Aeronautical engineering and aerospace engineering are not the same thing, but they overlap significantly. Aeronautical engineering is actually a branch of aerospace engineering. The simplest way to understand the relationship: aerospace engineering is the broader field that covers flight both within and beyond Earth’s atmosphere, while aeronautical engineering focuses exclusively on aircraft that fly within the atmosphere.
How the Two Fields Relate
Aerospace engineering has two primary branches. The first is aeronautics, which deals with aircraft operating inside Earth’s atmosphere: commercial planes, military jets, helicopters, drones. The second is astronautics, which covers spacecraft and systems that operate in outer space. Aeronautical engineering is that first branch. So every aeronautical engineer works within aerospace engineering, but not every aerospace engineer works on aircraft.

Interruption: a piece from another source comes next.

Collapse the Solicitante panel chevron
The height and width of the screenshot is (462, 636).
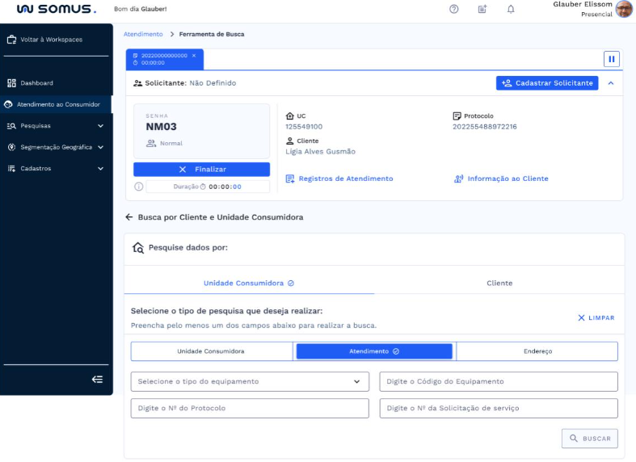click(611, 82)
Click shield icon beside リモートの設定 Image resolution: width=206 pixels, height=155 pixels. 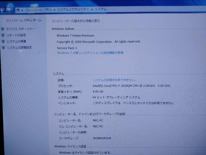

Think of it like the relationship between biology and marine biology. One is the parent field, and the other is a specialization within it.
What Aeronautical Engineers Actually Do
Aeronautical engineers design, develop, test, and maintain aircraft and their associated systems. Their work stays within Earth’s atmosphere. Day to day, that means solving problems in aerodynamics (how air flows over a wing), propulsion (how engines generate thrust), structural integrity (whether materials can handle flight stresses), and flight control systems.
The U.S. Bureau of Labor Statistics describes aeronautical engineers as professionals involved primarily in designing aircraft and propulsion systems, studying the aerodynamic performance of aircraft, and evaluating construction materials. Their work centers on the theory, technology, and practice of atmospheric flight.
What Aerospace Engineers Cover Beyond That
Aerospace engineers tackle everything aeronautical engineers do, plus the challenges of spaceflight. That additional scope includes orbital mechanics (how objects move in space), spacecraft attitude dynamics (how a satellite stays oriented), rocket propulsion, and the design of vehicles that must survive conditions no aircraft ever faces: vacuum, extreme radiation, and re-entry temperatures.
At Purdue University, for example, the aeronautics and astronautics curriculum covers five core disciplines: aerodynamics, propulsion, structures, dynamics, and control. Students then apply these fundamentals to both aircraft and spacecraft design. The program explicitly addresses “the challenging problems encountered in the design and operation of many types of aircraft, missiles, and space vehicles.”
Why the Names Get Used Interchangeably
Most universities today offer degrees labeled “aerospace engineering” rather than splitting the field into separate aeronautical and astronautical programs. The aerospace label became standard because it covers both branches under one umbrella. Students within these programs then specialize through electives and research. You might take courses in compressible flow and jet engine design if you lean toward aeronautics, or spacecraft design and attitude dynamics if you lean toward astronautics.
This consolidation is why many people treat the two terms as synonyms. In casual conversation and even in some job postings, “aeronautical engineer” and “aerospace engineer” get swapped freely. But technically, calling yourself an aeronautical engineer signals a narrower focus on atmospheric flight, while aerospace engineer signals competency across the full spectrum.
Does the Distinction Affect Careers?
From a hiring and salary perspective, the federal government groups both specializations under a single category. The median annual salary for aerospace engineers was $134,830 as of May 2024, covering professionals on both the aeronautical and astronautical sides. About 71,600 people held these jobs in 2024.
Where you actually work depends more on your employer than your title. The largest employers break down this way:
- Aerospace product and parts manufacturing: 37% of jobs
- Engineering services firms: 15%
- Federal government: 15%
- Research and development: 10%
- Navigational and control instruments manufacturing: 6%
Someone working at Boeing’s commercial airplane division is doing aeronautical work regardless of whether their degree says “aerospace.” Someone at SpaceX designing orbital vehicles is doing astronautical work. The degree title matters far less than the skills you develop and the projects you pursue.
Which Degree Should You Choose?
If your university offers only an aerospace engineering degree, that’s the standard path, and it will qualify you for work on aircraft, spacecraft, or both. You won’t be at a disadvantage compared to someone from a school that still uses the aeronautical label.
If you have the rare choice between separate aeronautical and astronautical programs, pick based on what excites you. Aeronautical programs go deeper into atmospheric aerodynamics, turbine engines, and airframe structures. Astronautical programs emphasize orbital mechanics, rocket propulsion, and spacecraft systems. Either path shares the same foundational coursework in physics, mathematics, fluid dynamics, and materials science. The specialization happens in your upper-level courses and thesis work.
For most students, the practical answer is straightforward: enroll in whichever accredited program your university offers, then steer your electives and internships toward the vehicles that interest you most.